[Effect of RORC inhibitor on HIF-1α and VEGF in nasal mucosa of allergic rhinitis of mice].

Objective: To investigate the effects of the retinoic acid receptor related orphan C (RORC) inhibitor (SR1001) on the expression changes of proteins of hypoxia induced factor (HIF-1α) and vascular endothelial growth factor (VEGF) in the nasal mucosa of mice with allergic rhinitis (AR) model. Methods: Thirty BALB/c were randomly divided into normal group, AR model group and RORC inhibitor group, 10 mice each group. AR model of mice was established by ovalbumin (OVA) sensitization method.
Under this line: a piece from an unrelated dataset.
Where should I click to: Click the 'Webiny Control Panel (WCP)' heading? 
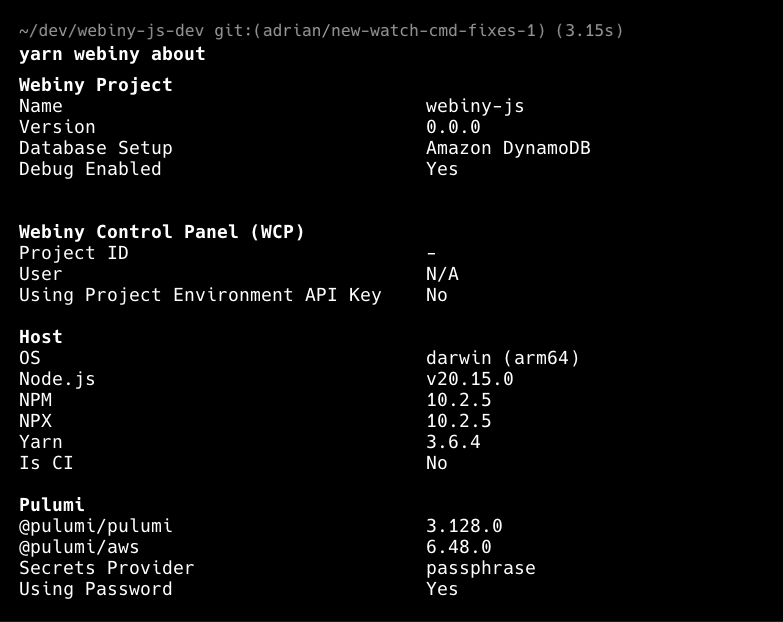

RORC inhibitor group was given intraperitoneal injection of SR1001 (25 mg/kg), while AR model group intraperitoneal injection of the same volume of 0.9% normal saline. The symptom score of the mice was determined every weekend after administration. The pathological morphological changes in the nasal mucosa tissue obtained from anesthetized mice were observed by light microscope. The expression of HIF-1α and VEGF protein were detected by immunohistochemistry. IFN-γ, IL-17, and sIgE in the serum were detected by ELISA and the expression of HIF-1α and VEGF in the nasal mucosal tissue of the mice were measured by Western blot. One-way ANOVA was used for inter-group comparison. LSD method was used for inter-group comparison with equal variance, and Dunnett T3 method for inter-group comparison with unequal variance. P<0.05 was considered statistically significant. Results: The AR model was successfully established. Compared with the model group, the RORC inhibitor group significantly reduced the symptom score of AR mice (4.02±0.97 vs 8.50±1.76, t=7.050, P<0.01). The damaged mucosal epithelium appeared to be improved, the glands and dilated ducts tended to be normal, the mast goblet cells significantly reduced, and the infiltration of inflammatory cells in the inherent mucosa reduced. Meanwhile, the content of IL-17 and sIgE in serum decreased [(25.10±4.11) ng/ml vs (42.56±5.98) ng/ml, (0.875±0.244) ng/ml vs (1.982±0.365) ng/ml, t value was 14.141, 10.275, respectively, all P<0.01] and the content of IFN-γ increased [(61.32±8.83) pg/ml vs (38.94±5.97) pg/ml, t=8.133, P<0.01]. The expression of HIF-1α and VEGF protein in the nasal mucosal tissues of AR mice significantly reduced (0.92±0.08 vs 1.67±0.31, 1.12±0.21 vs 2.54±0.46, t value was 7.408, 8.880, respectively, all P<0.01). Conclusion: The RORC inhibitor has the therapeutic effect on AR by changing the content of inflammatory factors in AR mice and reducing the expression level of HIF-1α and VEGF in the nasal mucosa.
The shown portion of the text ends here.